- _Data to use_
---
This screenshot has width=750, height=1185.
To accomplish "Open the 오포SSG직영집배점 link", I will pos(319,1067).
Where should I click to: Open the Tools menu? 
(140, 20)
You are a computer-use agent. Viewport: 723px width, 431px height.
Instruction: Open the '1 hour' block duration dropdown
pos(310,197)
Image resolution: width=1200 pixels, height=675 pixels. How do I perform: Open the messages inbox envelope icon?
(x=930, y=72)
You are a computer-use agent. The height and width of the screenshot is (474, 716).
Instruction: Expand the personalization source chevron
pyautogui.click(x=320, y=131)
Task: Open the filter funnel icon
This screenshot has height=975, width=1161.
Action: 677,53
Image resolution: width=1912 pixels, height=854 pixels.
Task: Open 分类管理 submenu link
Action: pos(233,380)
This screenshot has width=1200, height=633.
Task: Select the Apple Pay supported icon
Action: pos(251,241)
---
- _Task to complete_
Write out the data a second time, exactly the same.

- _Answer to the exercise_
This screenshot has width=750, height=1185.
To accomplish "Open the 오포SSG직영집배점 link", I will pos(319,1067).
Where should I click to: Open the Tools menu? 
(140, 20)
You are a computer-use agent. Viewport: 723px width, 431px height.
Instruction: Open the '1 hour' block duration dropdown
pos(310,197)
Image resolution: width=1200 pixels, height=675 pixels. How do I perform: Open the messages inbox envelope icon?
(x=930, y=72)
You are a computer-use agent. The height and width of the screenshot is (474, 716).
Instruction: Expand the personalization source chevron
pyautogui.click(x=320, y=131)
Task: Open the filter funnel icon
This screenshot has height=975, width=1161.
Action: 677,53
Image resolution: width=1912 pixels, height=854 pixels.
Task: Open 分类管理 submenu link
Action: pos(233,380)
This screenshot has width=1200, height=633.
Task: Select the Apple Pay supported icon
Action: pos(251,241)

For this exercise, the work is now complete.